A University of Bristol academic has been elected a Fellow of the world's largest aerospace technical society. He will be awarded his fellowship at an awards gala in Washington D.C, USA today [Wednesday 2 May].
Jonathan Cooper, Royal Academy of Engineering Airbus Sir George White Professor of Aerospace Engineering in the Department of Aerospace Engineering, has been named a Fellow of American Institute of Aeronautics and Astronautics (AIAA) for outstanding and sustained technical contributions in aeroelasticity and structural dynamics, and exemplary teaching and advocacy of the science of aeronautics.
Jim Maser, AIAA President, said: "AIAA Fellows and Honorary Fellows have dedicated themselves and their careers to the advancement of aeronautics and astronautics. Their hard work, innovative spirit and leadership have made possible scores of noteworthy aerospace achievements--large and small--during the past decades. AIAA congratulates the members of the 2018 Class of Fellows and Honorary Fellows on their selection."
Professor Andrew Nix, Dean of the Faculty of Engineering, added: "The Faculty is delighted Jonathan has been elected a Fellow of AIAA. This accolade confirms Jonathan's outstanding research reputation and I am thrilled for him. Bristol's Engineering Faculty is an international leader in terms of research and teaching in the aerospace field. Our Department of Aerospace Engineering has many strong industrial links and these greatly benefit our students and researchers."
AIAA confers the distinction of Fellow upon individuals in recognition of their notable and valuable contributions to the arts, sciences or technology of aeronautics and astronautics.
In 1933, Orville Wright became AIAA's first Honorary Fellow. Today, AIAA Honorary Fellows and AIAA Fellows are the most respected names in the aerospace industry.
Notes to editors:
An image of Professor Jonathan Cooper is available to download from the following URL:
The image is for single-use and should not be archived.
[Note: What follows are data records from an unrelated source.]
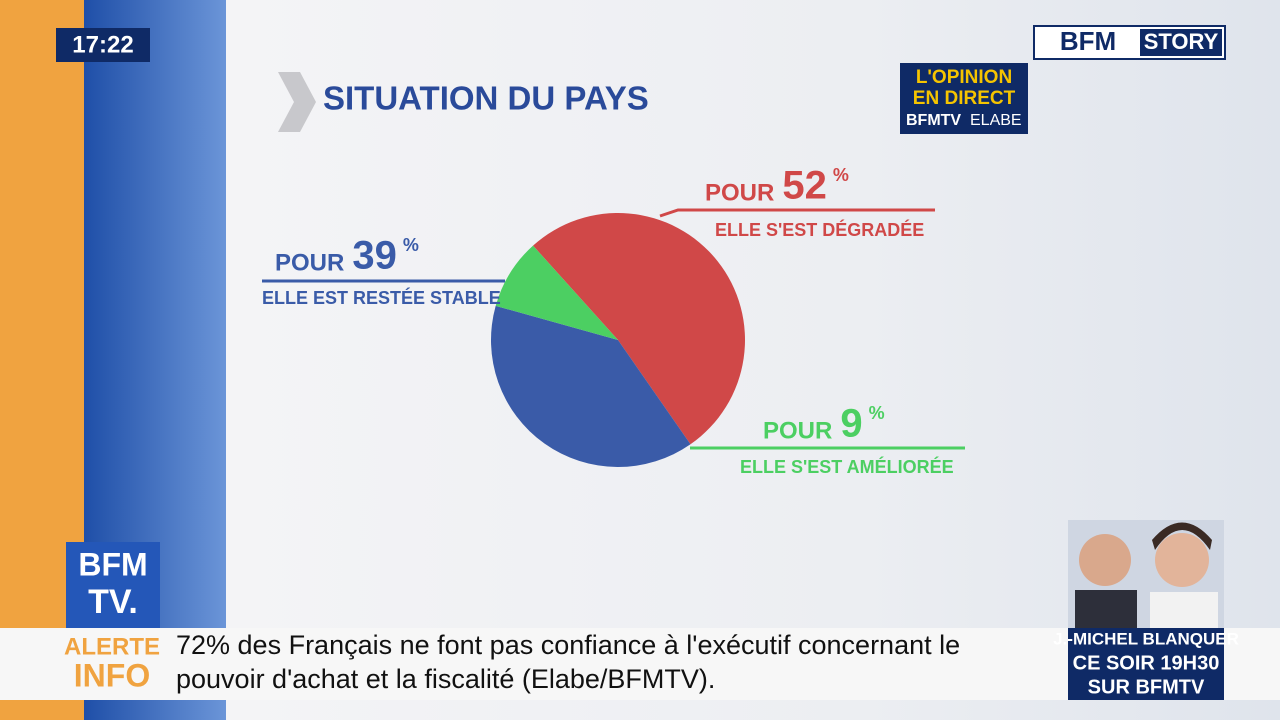 The width and height of the screenshot is (1280, 725). I want to click on category-label: ELLE EST RESTÉE STABLE, so click(382, 298).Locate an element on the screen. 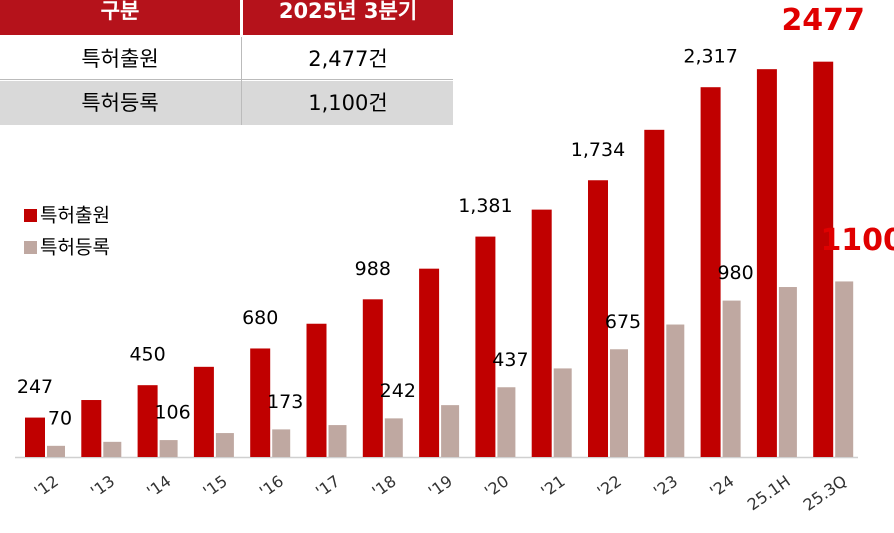 This screenshot has height=533, width=894. data-label: 106 is located at coordinates (172, 413).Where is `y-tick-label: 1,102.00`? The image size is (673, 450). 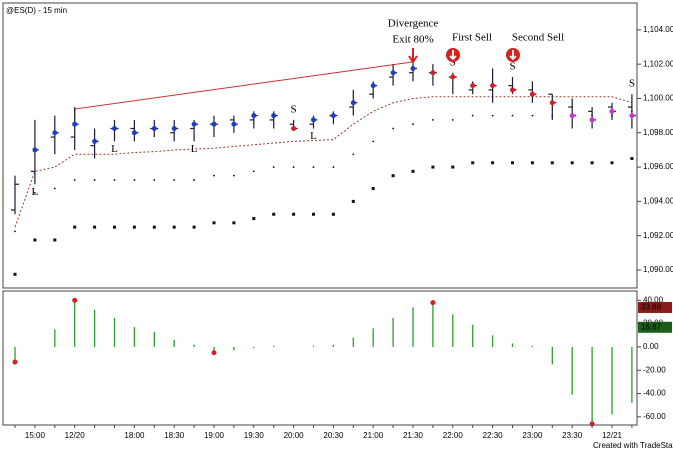 y-tick-label: 1,102.00 is located at coordinates (658, 64).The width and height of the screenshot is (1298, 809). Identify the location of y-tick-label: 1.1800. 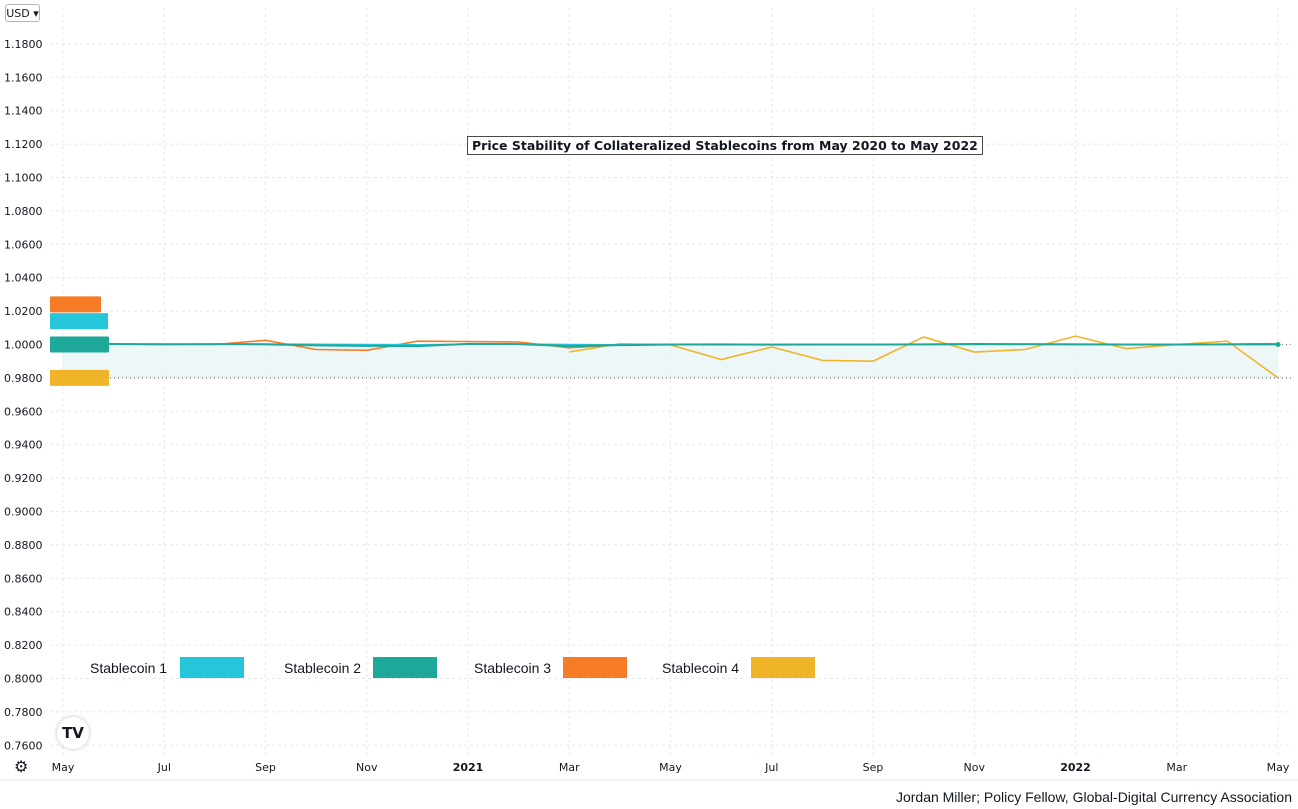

Caption: Jonathan Cooper, Royal Academy of Engineering Airbus Sir George White Professor of Aerospace Engineering in the Department of Aerospace Engineering at the University of Bristol
Credit: University of Bristol
Honorary Fellow is the highest distinction conferred by AIAA and recognizes preeminent individuals who have had long and highly contributory careers in aerospace and who embody the highest possible standards in aeronautics and astronautics.
The 2018 Honorary Fellows are:
- H. Norman Abramson, Southwest Research Institute (retired)
- Charles Elachi, Jet Propulsion Laboratory, California Institute of Technology
- Antony Jameson, Stanford University
The 2018 Fellows are:
- Nancy F. Andersen, Johns Hopkins University Applied Physics Laboratory
- Supriya Banerjee, FAMES
- Olivier A. Bauchau, University of Maryland
- Marty K. Bradley, The Boeing Company
- Edward L. Burnett, Lockheed Martin Corporation
- Carissa B. Christensen, Bryce Space and Technology, LLC
- Jonathan E. Cooper, University of Bristol
- James E. Graf, Jet Propulsion Laboratory
- Michael A. Hamel, Lockheed Martin Corporation
- Vlad J. Hruby, Busek Co. Inc.
- Parimal H. Kopardekar, NASA Ames Research Center
- Eugene Lavretsky, The Boeing Company
- Sankaran Mahadevan, Vanderbilt University
- Mark D. Maughmer, Pennsylvania State University
- Robert E. Meyerson, Blue Origin LLC
- Dava Newman, Massachusetts Institute of Technology
- Robert W. Pitz, Vanderbilt University
- Stephen A. Rizzi, NASA Langley Research Center
- Hannes G. Ross, IBR Aeronautical Consulting; EADS Military Aircraft (ret.)
- Robie I. Samanta Roy, Lockheed Martin Corporation
- Steven P. Schneider, Purdue University
- Steven D. Young, NASA Langley Research Center
The American Institute of Aeronautics and Astronautics (AIAA) is the world's largest aerospace technical society. With nearly 30,000 individual members from 85 countries, and 95 corporate members, AIAA brings together industry, academia, and government to advance engineering and science in aviation, space, and defense.